July 7, 2009 / 8:36 PM / in 8 years

CANADA STOCKS-TSX tumbles for second straight session

* TSX falls 1.83 percent to 9,844.35

* Second straight triple-digit decline

* Energy sector off 1.22 percent, gold offsets (Updates with closing numbers, commentary)

By Ka Yan Ng

TORONTO, July 7 (Reuters) - Toronto’s main stock index closed sharply lower for a second consecutive session on Tuesday as worries about the global economy spurred risk aversion, pulling down weighty energy and bank shares.

Early dealings were choppy with steady commodity prices, which initially supported the resource-heavy Toronto market. But, as the session wore on, the price of oil turned negative and economic concerns weighed on investor sentiment, pulling the TSX down more than 1 percent.

The price of oil settled below $63 a barrel as investors sought safer havens, which contributed to the weakening energy group, down 1.22 percent. [ID:nSP379393] Canadian Natural Resources (CNQ.TO) dropped 1.72 percent to C$54.94.

Nagging concerns about the state of the U.S. economy, triggered by last week’s gloomy jobs report, continued to reverberate through the market.

“I think it caused people to take some chips off the table. Now it seems to have accelerated,” said Ian Nakamoto, director of research at MacDougall, MacDougall & MacTier.
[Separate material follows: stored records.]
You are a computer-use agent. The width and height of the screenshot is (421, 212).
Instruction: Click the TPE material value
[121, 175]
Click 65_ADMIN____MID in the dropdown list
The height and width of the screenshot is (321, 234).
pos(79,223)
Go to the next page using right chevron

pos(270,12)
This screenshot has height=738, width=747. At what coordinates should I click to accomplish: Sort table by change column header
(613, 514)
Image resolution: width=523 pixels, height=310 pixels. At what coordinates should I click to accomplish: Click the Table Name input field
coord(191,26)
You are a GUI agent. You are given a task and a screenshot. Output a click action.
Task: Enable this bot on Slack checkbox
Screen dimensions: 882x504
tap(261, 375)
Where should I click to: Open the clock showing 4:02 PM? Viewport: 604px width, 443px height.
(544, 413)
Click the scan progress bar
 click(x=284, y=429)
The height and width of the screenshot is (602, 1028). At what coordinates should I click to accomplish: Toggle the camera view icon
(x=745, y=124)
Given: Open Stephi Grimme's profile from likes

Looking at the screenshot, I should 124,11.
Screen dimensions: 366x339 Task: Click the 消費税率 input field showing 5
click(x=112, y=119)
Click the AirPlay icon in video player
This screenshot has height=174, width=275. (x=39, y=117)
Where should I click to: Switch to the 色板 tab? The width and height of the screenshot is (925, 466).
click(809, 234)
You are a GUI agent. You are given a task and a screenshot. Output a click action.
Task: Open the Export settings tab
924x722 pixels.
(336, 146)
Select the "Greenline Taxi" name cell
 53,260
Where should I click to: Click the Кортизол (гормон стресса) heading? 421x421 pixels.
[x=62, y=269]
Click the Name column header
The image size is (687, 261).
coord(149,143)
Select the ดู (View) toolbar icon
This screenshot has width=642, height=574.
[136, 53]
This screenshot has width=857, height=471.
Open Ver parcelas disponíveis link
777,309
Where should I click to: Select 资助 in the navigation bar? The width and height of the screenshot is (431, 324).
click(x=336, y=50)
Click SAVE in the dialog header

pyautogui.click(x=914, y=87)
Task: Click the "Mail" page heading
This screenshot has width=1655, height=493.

The S&P/TSX composite index .GSPTSE closed down 183.08 points, or 1.83 percent, at 9,844.35, the second consecutive triple digit point-loss in as many days. It fell more than 255 points on Monday.

Overall, nine of the market’s 10 main groups finished lower, led down by financials, which lost 2.5 percent.

Royal Bank of Canada (RY.TO) was the most influential decliner, falling 4 percent to C$45.78, while Bank of Nova Scotia (BNS.TO) shed 3.1 percent to C$41.39.

Steady gold prices helped cushion the TSX’s slide as the weighty materials group fell 0.61 percent. Seven of the index’s top 10 most influential advancers were gold and metals companies, including Goldcorp (G.TO) -- the biggest mover to the upside -- which rose 1.3 percent to C$39.61.